Does Polanski’s Tess violate Hardy’s novel or does he manage to communicate its complex, moving tragedy? Should we welcome this digitally remastered re-release that was premiered in Britain on 9 April 1981 and has been unavailable here for several years? Polanski fans and fans of Hardy must, with some reservations, say ‘Yes’. The romantic, summer scenes are beautifully and convincingly filmed in Normandy and Brittany (though the club-walking, which famously takes place in May in the novel, looks decidedly Autumnal here); and despite an occasional heavy-handedness (notably the repeated refrain from ‘Bye Baby Bunting’ to point up the poignancy of Tess’s situation) the use of country melodies works well as a musical subtext.
... Polanski’s occasional and slight liberties serve only to enhance its visual power
The greatest strength of Tess lies in Polanski’s sympathetic attention to the sheer visuality of the original: Hardy’s descriptive passages and his use of symbolism and pictorialism.

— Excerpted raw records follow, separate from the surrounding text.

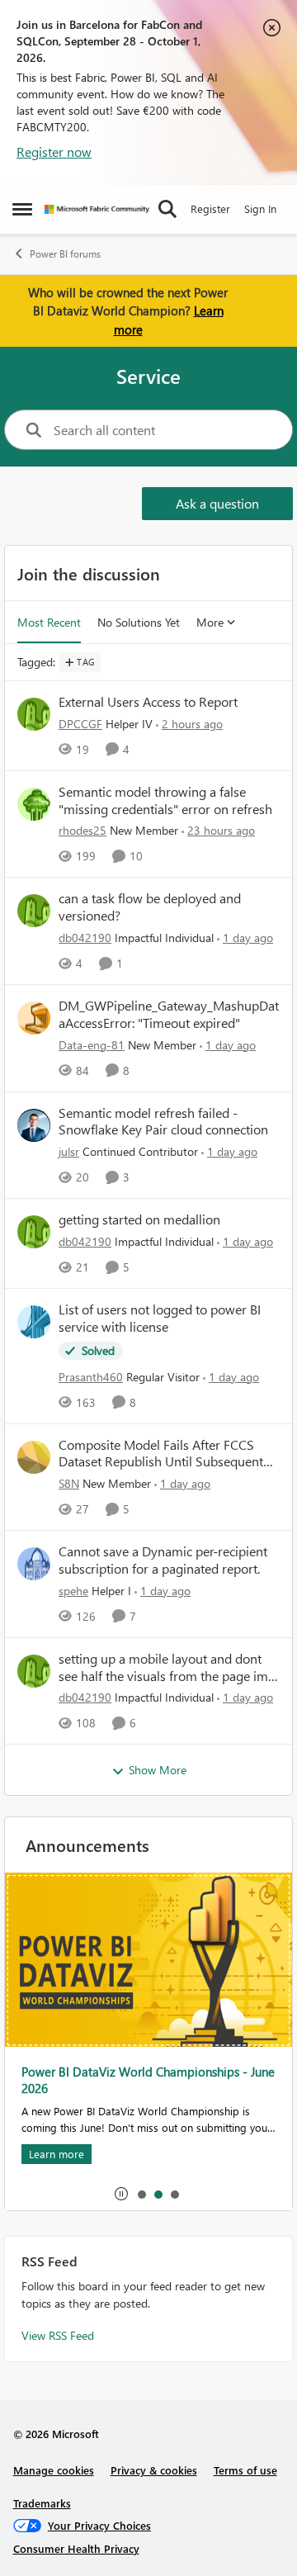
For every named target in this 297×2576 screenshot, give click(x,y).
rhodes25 (82, 830)
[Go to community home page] (97, 209)
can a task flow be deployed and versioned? (150, 907)
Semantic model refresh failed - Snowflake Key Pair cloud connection (163, 1122)
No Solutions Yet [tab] (138, 622)
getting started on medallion (139, 1219)
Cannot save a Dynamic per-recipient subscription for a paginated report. (163, 1560)
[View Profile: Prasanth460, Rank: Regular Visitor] (33, 1321)
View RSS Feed (57, 2335)
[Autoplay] (121, 2193)
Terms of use (245, 2470)
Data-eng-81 (92, 1045)
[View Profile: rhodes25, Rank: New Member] (33, 804)
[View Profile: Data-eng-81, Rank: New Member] (33, 1018)
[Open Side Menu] (22, 209)
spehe (73, 1590)
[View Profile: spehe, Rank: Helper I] (33, 1563)
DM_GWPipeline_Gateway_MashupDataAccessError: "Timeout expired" (169, 1014)
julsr (69, 1151)
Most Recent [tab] (49, 622)
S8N (69, 1483)
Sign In (260, 208)
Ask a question (217, 503)
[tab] (141, 2193)
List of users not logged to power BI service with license (160, 1318)
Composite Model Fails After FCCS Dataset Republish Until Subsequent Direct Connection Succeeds (161, 1454)
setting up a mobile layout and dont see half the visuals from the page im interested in (163, 1667)
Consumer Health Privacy (76, 2548)
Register (210, 208)
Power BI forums (65, 254)
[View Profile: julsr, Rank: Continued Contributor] (33, 1125)
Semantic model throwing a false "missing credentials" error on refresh (165, 800)
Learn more (56, 2154)
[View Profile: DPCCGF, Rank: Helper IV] (33, 714)
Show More (157, 1770)
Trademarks (42, 2503)
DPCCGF (80, 724)
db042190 (85, 937)
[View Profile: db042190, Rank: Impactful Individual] (33, 910)
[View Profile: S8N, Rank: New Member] (33, 1457)
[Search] (167, 209)
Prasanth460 (91, 1377)
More (210, 622)
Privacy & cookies (154, 2470)
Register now (54, 151)
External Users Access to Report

Pathetic fallacy intensifies the emotional power of baby Sorrow’s death; the luscious fertility of Talbothays Dairy is communicated in rows of cheeses resembling upside down cows’ udders; the besotted milkmaids kiss Angel’s shadow, their faces barred by the cross of the window frame; the blood on Tess’s underskirt following her stabbing of Alec suggests a new loss of innocence, and her magnificent crimson walking dress marks her out as a passionate woman and a murderess. The haymaking scenes resemble paintings by Millais, Pissaro and Bastien le Page and the close up of Tess’s walking boots suggests Van Gough’s ‘A Pair of Shoes’ (1886) while simultaneously parodying Cinderella.
The chief reservation must lie with Polanski’s casting of Nastassia Kinski in the title role. Arrestingly beautiful (with the right ‘pouted-up deep red mouth; though less ‘bouncing’ than the originaI’) and the right age, her accent and delivery are as convincing as the plywood Stonehenge. But Tess is surprisingly faithful to the original and a real homage to Hardy whom David Lodge famously defined as ‘cinematic novelist’ and Polanski’s occasional and slight liberties serve only to enhance its visual power.